Data to process: Begin

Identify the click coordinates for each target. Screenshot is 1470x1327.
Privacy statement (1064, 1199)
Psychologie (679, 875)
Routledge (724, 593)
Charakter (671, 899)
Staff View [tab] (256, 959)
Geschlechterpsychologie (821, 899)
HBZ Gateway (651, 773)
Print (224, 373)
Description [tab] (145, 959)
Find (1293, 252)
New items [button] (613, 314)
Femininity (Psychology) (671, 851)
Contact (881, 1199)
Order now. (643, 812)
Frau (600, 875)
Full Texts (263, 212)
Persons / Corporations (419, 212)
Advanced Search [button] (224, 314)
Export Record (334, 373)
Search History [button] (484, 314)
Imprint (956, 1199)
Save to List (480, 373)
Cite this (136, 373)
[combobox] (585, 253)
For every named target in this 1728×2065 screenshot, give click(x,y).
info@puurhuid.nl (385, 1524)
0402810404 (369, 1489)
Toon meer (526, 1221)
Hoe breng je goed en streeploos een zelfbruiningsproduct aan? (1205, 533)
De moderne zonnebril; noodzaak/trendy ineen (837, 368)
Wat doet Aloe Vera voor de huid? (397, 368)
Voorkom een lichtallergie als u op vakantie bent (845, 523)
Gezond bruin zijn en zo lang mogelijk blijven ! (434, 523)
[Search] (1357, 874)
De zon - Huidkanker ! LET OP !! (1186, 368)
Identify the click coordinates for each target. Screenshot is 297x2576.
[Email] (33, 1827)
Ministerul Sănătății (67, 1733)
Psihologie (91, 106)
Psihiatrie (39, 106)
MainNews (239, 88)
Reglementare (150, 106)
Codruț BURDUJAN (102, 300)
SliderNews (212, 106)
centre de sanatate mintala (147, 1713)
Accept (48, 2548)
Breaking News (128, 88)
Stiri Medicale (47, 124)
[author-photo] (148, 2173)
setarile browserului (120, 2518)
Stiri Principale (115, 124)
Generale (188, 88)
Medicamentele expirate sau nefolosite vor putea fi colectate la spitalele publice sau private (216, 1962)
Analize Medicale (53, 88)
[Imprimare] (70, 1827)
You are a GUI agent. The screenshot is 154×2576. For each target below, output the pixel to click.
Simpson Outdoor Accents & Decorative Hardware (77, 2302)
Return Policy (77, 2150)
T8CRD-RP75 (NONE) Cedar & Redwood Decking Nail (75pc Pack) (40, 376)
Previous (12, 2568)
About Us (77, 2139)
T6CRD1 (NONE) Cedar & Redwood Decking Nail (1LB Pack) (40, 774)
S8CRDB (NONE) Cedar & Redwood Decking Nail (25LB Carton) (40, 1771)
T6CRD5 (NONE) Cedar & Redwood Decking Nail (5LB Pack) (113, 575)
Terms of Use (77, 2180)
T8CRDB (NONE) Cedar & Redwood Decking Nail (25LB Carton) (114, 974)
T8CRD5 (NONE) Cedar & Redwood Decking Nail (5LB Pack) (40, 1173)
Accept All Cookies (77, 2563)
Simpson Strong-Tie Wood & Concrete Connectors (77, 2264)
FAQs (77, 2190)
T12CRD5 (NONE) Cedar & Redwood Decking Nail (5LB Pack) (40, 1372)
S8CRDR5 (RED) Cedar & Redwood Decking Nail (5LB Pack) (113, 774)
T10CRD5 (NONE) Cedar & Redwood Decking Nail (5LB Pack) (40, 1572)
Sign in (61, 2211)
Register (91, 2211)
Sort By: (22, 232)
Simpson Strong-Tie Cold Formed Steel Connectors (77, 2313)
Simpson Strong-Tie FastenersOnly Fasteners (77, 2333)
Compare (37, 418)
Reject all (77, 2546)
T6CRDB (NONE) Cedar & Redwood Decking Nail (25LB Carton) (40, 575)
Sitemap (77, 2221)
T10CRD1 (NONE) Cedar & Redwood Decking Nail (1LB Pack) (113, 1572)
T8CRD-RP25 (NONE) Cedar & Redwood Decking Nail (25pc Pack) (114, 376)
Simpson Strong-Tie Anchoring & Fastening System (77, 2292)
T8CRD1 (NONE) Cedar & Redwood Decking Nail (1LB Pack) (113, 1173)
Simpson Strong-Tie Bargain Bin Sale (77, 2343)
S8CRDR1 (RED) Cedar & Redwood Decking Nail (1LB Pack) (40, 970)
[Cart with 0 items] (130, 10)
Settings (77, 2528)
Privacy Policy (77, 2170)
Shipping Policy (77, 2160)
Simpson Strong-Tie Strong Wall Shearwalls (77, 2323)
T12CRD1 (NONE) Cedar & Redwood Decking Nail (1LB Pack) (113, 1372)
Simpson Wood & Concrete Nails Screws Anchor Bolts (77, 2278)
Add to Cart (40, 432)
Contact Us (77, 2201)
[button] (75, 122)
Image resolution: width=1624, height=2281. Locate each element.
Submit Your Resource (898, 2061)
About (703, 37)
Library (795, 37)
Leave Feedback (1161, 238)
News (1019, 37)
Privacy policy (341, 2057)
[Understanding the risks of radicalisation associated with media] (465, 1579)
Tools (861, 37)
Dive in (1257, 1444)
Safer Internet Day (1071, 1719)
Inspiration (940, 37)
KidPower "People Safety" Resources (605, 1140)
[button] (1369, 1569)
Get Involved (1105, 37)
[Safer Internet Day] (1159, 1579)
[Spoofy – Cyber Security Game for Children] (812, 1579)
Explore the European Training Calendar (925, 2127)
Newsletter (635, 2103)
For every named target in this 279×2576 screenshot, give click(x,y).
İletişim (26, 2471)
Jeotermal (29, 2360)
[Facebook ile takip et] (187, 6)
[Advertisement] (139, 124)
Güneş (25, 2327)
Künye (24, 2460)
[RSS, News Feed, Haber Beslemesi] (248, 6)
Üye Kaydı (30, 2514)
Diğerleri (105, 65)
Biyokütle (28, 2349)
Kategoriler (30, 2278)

Data to process: End

Problem statement - Where a line above contains the word "each", copy that line.

Worked solution -
Identify the click coordinates for each target. Screenshot is 1470x1327.
Identify the click coordinates for each target. Screenshot is 297x2576.
You are a GUI agent. The screenshot is 154×2576. For each target below, output the pixel to click.
Image resolution: width=1624, height=2281. Locate each element.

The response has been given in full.